[Collected data entries]
============

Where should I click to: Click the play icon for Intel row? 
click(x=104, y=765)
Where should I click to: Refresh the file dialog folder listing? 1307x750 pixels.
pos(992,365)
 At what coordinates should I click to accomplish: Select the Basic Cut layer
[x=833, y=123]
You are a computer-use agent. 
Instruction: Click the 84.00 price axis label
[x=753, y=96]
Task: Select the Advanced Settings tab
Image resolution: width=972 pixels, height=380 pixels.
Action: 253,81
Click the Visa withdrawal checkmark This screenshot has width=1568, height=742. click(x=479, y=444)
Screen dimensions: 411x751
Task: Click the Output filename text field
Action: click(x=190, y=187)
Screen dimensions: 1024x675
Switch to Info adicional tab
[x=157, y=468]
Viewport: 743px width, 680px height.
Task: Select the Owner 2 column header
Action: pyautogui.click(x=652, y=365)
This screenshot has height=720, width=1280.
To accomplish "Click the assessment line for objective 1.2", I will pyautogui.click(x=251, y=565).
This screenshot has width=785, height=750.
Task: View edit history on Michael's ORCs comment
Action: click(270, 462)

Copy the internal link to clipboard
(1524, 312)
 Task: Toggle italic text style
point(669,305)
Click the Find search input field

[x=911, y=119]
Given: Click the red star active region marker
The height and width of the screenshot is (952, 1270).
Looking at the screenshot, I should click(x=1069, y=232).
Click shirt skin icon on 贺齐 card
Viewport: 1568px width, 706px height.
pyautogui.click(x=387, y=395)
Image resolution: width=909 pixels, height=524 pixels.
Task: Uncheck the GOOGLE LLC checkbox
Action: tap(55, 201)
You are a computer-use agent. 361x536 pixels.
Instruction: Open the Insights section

============

**WORK TASK:**
Go through the records and print each one exactly.

**EXERCISE SOLUTION:**
Where should I click to: Click the play icon for Intel row? 
click(x=104, y=765)
Where should I click to: Refresh the file dialog folder listing? 1307x750 pixels.
pos(992,365)
 At what coordinates should I click to accomplish: Select the Basic Cut layer
[x=833, y=123]
You are a computer-use agent. 
Instruction: Click the 84.00 price axis label
[x=753, y=96]
Task: Select the Advanced Settings tab
Image resolution: width=972 pixels, height=380 pixels.
Action: 253,81
Click the Visa withdrawal checkmark This screenshot has width=1568, height=742. click(x=479, y=444)
Screen dimensions: 411x751
Task: Click the Output filename text field
Action: click(x=190, y=187)
Screen dimensions: 1024x675
Switch to Info adicional tab
[x=157, y=468]
Viewport: 743px width, 680px height.
Task: Select the Owner 2 column header
Action: pyautogui.click(x=652, y=365)
This screenshot has height=720, width=1280.
To accomplish "Click the assessment line for objective 1.2", I will pyautogui.click(x=251, y=565).
This screenshot has width=785, height=750.
Task: View edit history on Michael's ORCs comment
Action: click(270, 462)

Copy the internal link to clipboard
(1524, 312)
 Task: Toggle italic text style
point(669,305)
Click the Find search input field

[x=911, y=119]
Given: Click the red star active region marker
The height and width of the screenshot is (952, 1270).
Looking at the screenshot, I should click(x=1069, y=232).
Click shirt skin icon on 贺齐 card
Viewport: 1568px width, 706px height.
pyautogui.click(x=387, y=395)
Image resolution: width=909 pixels, height=524 pixels.
Task: Uncheck the GOOGLE LLC checkbox
Action: tap(55, 201)
You are a computer-use agent. 361x536 pixels.
Instruction: Open the Insights section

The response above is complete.